Engine runing on hershey squirts

I stumble upon pic related.
>Wanna change oil
>car starts but smells funny
>hope for car is puffing away thru its exhaust.

Wtf is this guys?
What do?

Blown head gasket?

condensation
thats a sign the car has not been driven hard enough. not good.

yeah change the oil

headgasket is fucked, lots of work needed

Yup, head gasket. I'm sorry dude, it's an assload of work. I swapped my engine instead of doing it.

You have coolant getting in your oil.

You generally dont get a lot of condensation unless you have a fill tube

i have seen it in winter

The oil cap trick isn't exactly reliable. If an engine has sat for a long time without moving condensation present in the motor can cause that froth on the oil cap.

Looks like ass wipe

Thanks guys for every input.
This is why Veeky Forums should be UNESCO world heritage site.

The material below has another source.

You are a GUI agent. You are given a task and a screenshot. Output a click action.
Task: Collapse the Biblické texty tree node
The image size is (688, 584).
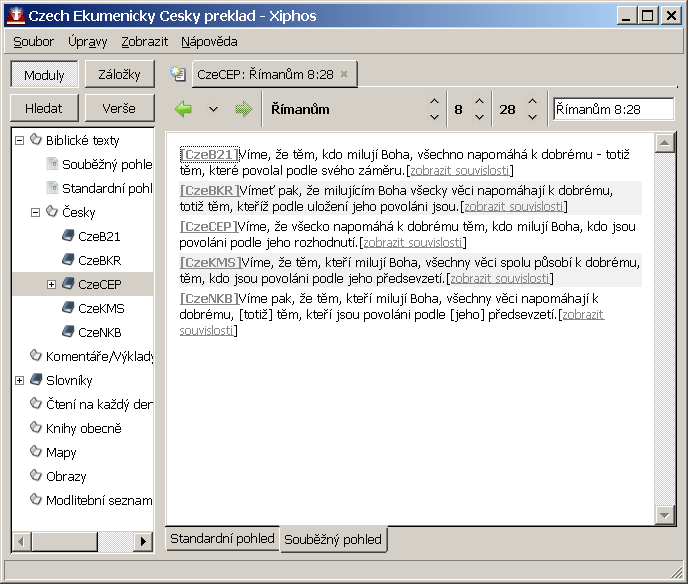tap(19, 141)
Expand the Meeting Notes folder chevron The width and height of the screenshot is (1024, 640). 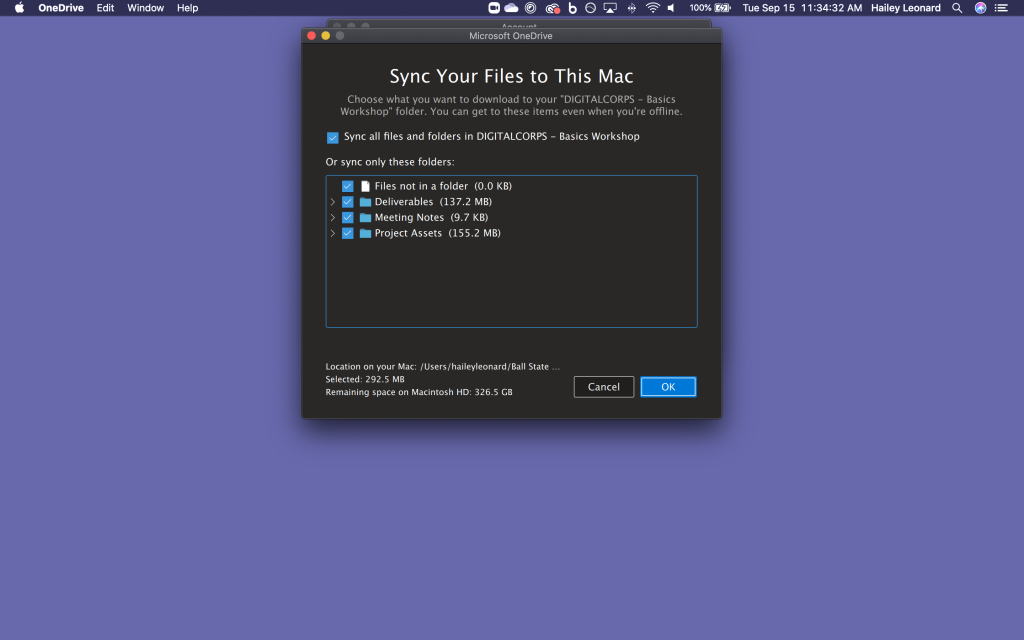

I asked around; got recommended to Head Gasket sealer solution and see what happens. All in favor?

If your going to use stop leak than put a "for sale" sign on that thing after your done.

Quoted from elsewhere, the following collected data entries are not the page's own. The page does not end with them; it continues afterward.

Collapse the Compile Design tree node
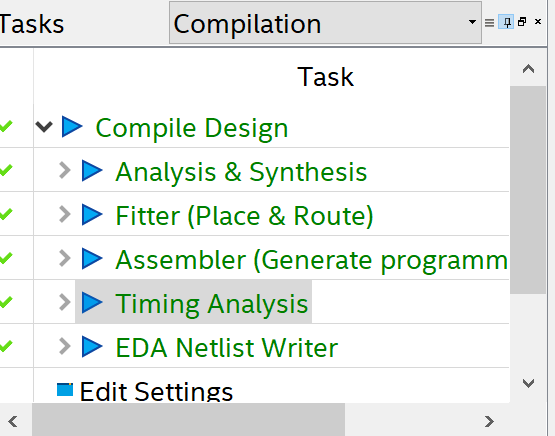Viewport: 555px width, 436px height. tap(44, 126)
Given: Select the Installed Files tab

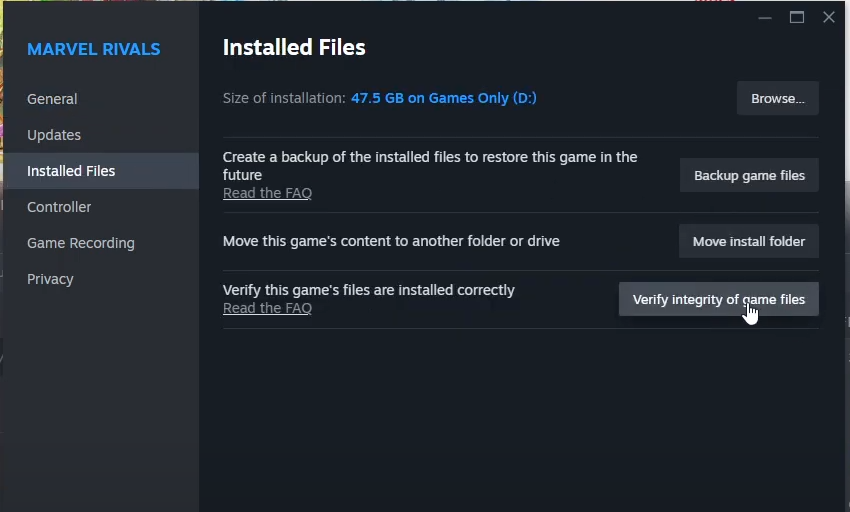Looking at the screenshot, I should [71, 171].
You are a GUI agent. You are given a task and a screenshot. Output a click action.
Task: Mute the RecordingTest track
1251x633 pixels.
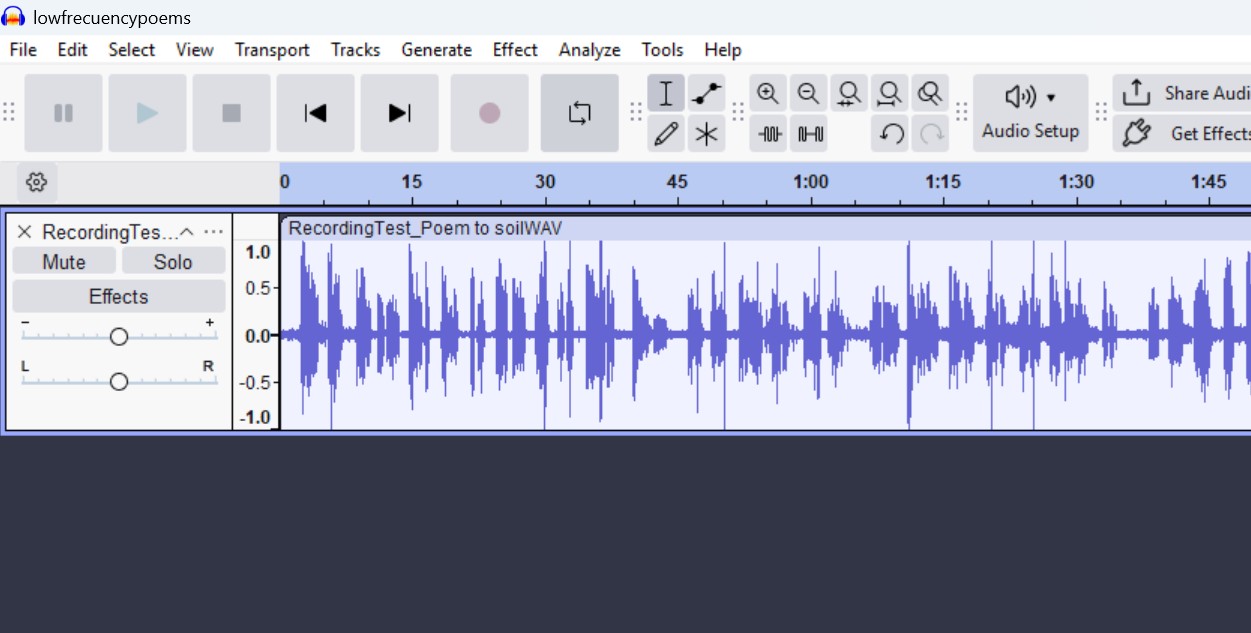click(x=63, y=261)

What this user saidDont you do that liquid mechanic bullshit.

Fix it properly or sell it to someone who will.

Does your car overheat? Run poorly? Emit white smoke?

Somebody took a shit in your engine.

Do you live in an area with fluctuating temperatures?

No white smoke yet.

And the other issues? If not it's either not the head gasket, which is what I think, or you caught the very start of a leaking head gasket. Change the oil, see what happens.

pretty sure everyone does

>mfw that happened to me all spring. now during summer, nothing happens.

fuck that scared me the whole wiinter/spring

There are a couple tests you can do to more or less verify if the head gasket is going.
1) Provided you get the car started, let it run at idle until it's reached operating temperature. Get your face down by the exhaust pipe; does it smell sweet?
2) You can go to just about any major auto parts store and rent a coolant pressure test kit. The car needs to be absolutely cold for this test and is used to see/hear where the air pressure is escaping from
3) You disconnect the distributor or coils and turn the engine over a few times, then pull the plugs. Are there any that are wet?
4) You disconnect the distributor or coils. Doing one cylinder at a time, take a teaspoon of clean motor oil and poor it in through the spark plug hole. Insert a cylinder pressure gauge and turn the car over a few times, over a few seconds is there any noticeable decrease in pressure? You can rule out cylinder rings, because your car isn't puffing any black smoke...so a loss in pressure would be indicative of where the head gasket is faulty

If it is the head gasket, you need to really assess if you sell the car "mechanic special", fix the head gasket, or just do a complete engine swap. All three will take a lot of your time to accomplish.

The oil cooler seals on my OM648 started leaking.
Lots of sludge on oil cap. Thought it was a head gasket at first.